> _Your objective_: Go through the entries and copy each one exactly. Leave none out.

++++ Given data ++++

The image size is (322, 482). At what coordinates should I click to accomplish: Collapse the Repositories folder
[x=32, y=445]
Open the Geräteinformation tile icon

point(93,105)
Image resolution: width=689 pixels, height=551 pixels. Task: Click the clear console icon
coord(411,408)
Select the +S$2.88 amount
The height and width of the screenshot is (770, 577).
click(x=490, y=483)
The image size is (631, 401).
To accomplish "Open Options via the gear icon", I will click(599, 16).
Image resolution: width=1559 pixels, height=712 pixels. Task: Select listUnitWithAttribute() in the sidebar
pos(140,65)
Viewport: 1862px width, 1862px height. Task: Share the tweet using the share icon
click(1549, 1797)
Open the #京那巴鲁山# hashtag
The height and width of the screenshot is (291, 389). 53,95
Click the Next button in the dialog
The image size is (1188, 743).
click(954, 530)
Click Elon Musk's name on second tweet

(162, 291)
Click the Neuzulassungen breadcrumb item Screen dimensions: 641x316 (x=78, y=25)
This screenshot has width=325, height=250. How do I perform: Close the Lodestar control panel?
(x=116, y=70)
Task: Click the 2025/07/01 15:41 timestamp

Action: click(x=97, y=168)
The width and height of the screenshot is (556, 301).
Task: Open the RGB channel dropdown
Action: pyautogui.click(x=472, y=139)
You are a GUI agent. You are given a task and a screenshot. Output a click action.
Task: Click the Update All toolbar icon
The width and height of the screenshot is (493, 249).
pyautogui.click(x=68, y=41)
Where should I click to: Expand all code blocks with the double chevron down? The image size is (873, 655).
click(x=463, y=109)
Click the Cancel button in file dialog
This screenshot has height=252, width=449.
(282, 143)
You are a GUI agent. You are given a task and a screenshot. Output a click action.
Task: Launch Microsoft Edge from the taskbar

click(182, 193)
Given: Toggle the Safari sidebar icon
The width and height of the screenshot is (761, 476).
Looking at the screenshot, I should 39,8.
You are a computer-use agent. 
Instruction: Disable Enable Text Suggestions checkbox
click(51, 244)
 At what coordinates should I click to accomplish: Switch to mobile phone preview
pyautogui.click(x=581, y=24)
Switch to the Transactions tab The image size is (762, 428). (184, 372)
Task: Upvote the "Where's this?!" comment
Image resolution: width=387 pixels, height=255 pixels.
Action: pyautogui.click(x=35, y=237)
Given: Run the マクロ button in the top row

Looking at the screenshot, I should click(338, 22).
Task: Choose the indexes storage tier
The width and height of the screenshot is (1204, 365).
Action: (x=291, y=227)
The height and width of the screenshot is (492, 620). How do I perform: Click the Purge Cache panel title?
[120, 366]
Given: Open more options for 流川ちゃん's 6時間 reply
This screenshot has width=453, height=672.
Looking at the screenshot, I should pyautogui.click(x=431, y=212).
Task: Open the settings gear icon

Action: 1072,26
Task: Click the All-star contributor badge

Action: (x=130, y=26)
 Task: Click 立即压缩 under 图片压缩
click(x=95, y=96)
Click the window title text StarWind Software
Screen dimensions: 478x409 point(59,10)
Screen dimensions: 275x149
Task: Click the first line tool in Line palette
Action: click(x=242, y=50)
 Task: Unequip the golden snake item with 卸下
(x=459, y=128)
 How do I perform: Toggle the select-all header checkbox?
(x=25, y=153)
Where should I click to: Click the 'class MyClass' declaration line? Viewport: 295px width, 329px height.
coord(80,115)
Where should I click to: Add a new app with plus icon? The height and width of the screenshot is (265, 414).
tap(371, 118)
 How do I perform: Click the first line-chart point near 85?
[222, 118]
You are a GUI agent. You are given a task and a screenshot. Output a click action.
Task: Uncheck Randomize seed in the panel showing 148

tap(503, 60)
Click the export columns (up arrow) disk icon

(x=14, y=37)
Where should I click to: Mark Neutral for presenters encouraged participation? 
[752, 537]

++++

> _Task solution_:
The image size is (322, 482). At what coordinates should I click to accomplish: Collapse the Repositories folder
[x=32, y=445]
Open the Geräteinformation tile icon

point(93,105)
Image resolution: width=689 pixels, height=551 pixels. Task: Click the clear console icon
coord(411,408)
Select the +S$2.88 amount
The height and width of the screenshot is (770, 577).
click(x=490, y=483)
The image size is (631, 401).
To accomplish "Open Options via the gear icon", I will click(599, 16).
Image resolution: width=1559 pixels, height=712 pixels. Task: Select listUnitWithAttribute() in the sidebar
pos(140,65)
Viewport: 1862px width, 1862px height. Task: Share the tweet using the share icon
click(1549, 1797)
Open the #京那巴鲁山# hashtag
The height and width of the screenshot is (291, 389). 53,95
Click the Next button in the dialog
The image size is (1188, 743).
click(954, 530)
Click Elon Musk's name on second tweet

(162, 291)
Click the Neuzulassungen breadcrumb item Screen dimensions: 641x316 (x=78, y=25)
This screenshot has width=325, height=250. How do I perform: Close the Lodestar control panel?
(x=116, y=70)
Task: Click the 2025/07/01 15:41 timestamp

Action: click(x=97, y=168)
The width and height of the screenshot is (556, 301).
Task: Open the RGB channel dropdown
Action: pyautogui.click(x=472, y=139)
You are a GUI agent. You are given a task and a screenshot. Output a click action.
Task: Click the Update All toolbar icon
The width and height of the screenshot is (493, 249).
pyautogui.click(x=68, y=41)
Where should I click to: Expand all code blocks with the double chevron down? The image size is (873, 655).
click(x=463, y=109)
Click the Cancel button in file dialog
This screenshot has height=252, width=449.
(282, 143)
You are a GUI agent. You are given a task and a screenshot. Output a click action.
Task: Launch Microsoft Edge from the taskbar

click(182, 193)
Given: Toggle the Safari sidebar icon
The width and height of the screenshot is (761, 476).
Looking at the screenshot, I should 39,8.
You are a computer-use agent. 
Instruction: Disable Enable Text Suggestions checkbox
click(51, 244)
 At what coordinates should I click to accomplish: Switch to mobile phone preview
pyautogui.click(x=581, y=24)
Switch to the Transactions tab The image size is (762, 428). (184, 372)
Task: Upvote the "Where's this?!" comment
Image resolution: width=387 pixels, height=255 pixels.
Action: pyautogui.click(x=35, y=237)
Given: Run the マクロ button in the top row

Looking at the screenshot, I should click(338, 22).
Task: Choose the indexes storage tier
The width and height of the screenshot is (1204, 365).
Action: (x=291, y=227)
The height and width of the screenshot is (492, 620). How do I perform: Click the Purge Cache panel title?
[120, 366]
Given: Open more options for 流川ちゃん's 6時間 reply
This screenshot has width=453, height=672.
Looking at the screenshot, I should pyautogui.click(x=431, y=212).
Task: Open the settings gear icon

Action: 1072,26
Task: Click the All-star contributor badge

Action: (x=130, y=26)
 Task: Click 立即压缩 under 图片压缩
click(x=95, y=96)
Click the window title text StarWind Software
Screen dimensions: 478x409 point(59,10)
Screen dimensions: 275x149
Task: Click the first line tool in Line palette
Action: click(x=242, y=50)
 Task: Unequip the golden snake item with 卸下
(x=459, y=128)
 How do I perform: Toggle the select-all header checkbox?
(x=25, y=153)
Where should I click to: Click the 'class MyClass' declaration line? Viewport: 295px width, 329px height.
coord(80,115)
Where should I click to: Add a new app with plus icon? The height and width of the screenshot is (265, 414).
tap(371, 118)
 How do I perform: Click the first line-chart point near 85?
[222, 118]
You are a GUI agent. You are given a task and a screenshot. Output a click action.
Task: Uncheck Randomize seed in the panel showing 148

tap(503, 60)
Click the export columns (up arrow) disk icon

(x=14, y=37)
Where should I click to: Mark Neutral for presenters encouraged participation? 
[752, 537]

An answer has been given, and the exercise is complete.